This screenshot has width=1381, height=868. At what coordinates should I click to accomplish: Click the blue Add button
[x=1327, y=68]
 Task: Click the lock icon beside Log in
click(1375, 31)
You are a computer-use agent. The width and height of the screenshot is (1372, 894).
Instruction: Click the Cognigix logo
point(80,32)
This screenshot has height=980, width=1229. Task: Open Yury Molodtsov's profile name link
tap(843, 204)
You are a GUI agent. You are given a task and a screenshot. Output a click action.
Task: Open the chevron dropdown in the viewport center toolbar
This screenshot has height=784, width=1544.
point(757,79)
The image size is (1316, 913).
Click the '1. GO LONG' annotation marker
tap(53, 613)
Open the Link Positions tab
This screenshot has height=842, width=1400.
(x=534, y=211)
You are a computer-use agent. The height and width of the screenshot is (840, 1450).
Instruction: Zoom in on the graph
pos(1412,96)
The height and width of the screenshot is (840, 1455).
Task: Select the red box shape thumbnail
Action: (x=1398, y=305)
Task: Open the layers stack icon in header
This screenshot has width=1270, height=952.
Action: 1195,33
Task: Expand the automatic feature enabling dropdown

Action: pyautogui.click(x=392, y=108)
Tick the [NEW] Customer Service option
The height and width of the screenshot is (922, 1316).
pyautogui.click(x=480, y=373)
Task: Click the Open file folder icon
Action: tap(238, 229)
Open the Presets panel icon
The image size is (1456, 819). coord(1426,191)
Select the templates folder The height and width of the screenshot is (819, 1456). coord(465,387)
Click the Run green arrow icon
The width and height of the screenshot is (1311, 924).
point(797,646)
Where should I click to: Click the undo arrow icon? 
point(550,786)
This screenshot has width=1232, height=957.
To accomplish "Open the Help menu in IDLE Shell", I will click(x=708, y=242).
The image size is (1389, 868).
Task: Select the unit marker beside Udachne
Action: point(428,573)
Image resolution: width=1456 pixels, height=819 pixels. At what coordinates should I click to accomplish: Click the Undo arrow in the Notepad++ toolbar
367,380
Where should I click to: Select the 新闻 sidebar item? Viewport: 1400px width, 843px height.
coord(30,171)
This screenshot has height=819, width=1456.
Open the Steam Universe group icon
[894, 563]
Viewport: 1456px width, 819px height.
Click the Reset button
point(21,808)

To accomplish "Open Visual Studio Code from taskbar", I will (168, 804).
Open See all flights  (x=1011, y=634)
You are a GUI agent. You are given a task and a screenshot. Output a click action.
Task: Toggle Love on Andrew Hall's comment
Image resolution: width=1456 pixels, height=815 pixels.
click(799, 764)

****************************************

▶ [EXERCISE BRIEF]: Output exactly the leading lines of the data, up to and including the line marked by "You are a computer-use agent. The height".

▶ [RESULT OF THIS TASK]:
This screenshot has width=1381, height=868. At what coordinates should I click to accomplish: Click the blue Add button
[x=1327, y=68]
 Task: Click the lock icon beside Log in
click(1375, 31)
You are a computer-use agent. The width and height of the screenshot is (1372, 894).
Instruction: Click the Cognigix logo
point(80,32)
This screenshot has height=980, width=1229. Task: Open Yury Molodtsov's profile name link
tap(843, 204)
You are a GUI agent. You are given a task and a screenshot. Output a click action.
Task: Open the chevron dropdown in the viewport center toolbar
This screenshot has height=784, width=1544.
point(757,79)
The image size is (1316, 913).
Click the '1. GO LONG' annotation marker
tap(53, 613)
Open the Link Positions tab
This screenshot has height=842, width=1400.
(x=534, y=211)
You are a computer-use agent. The height and width of the screenshot is (840, 1450).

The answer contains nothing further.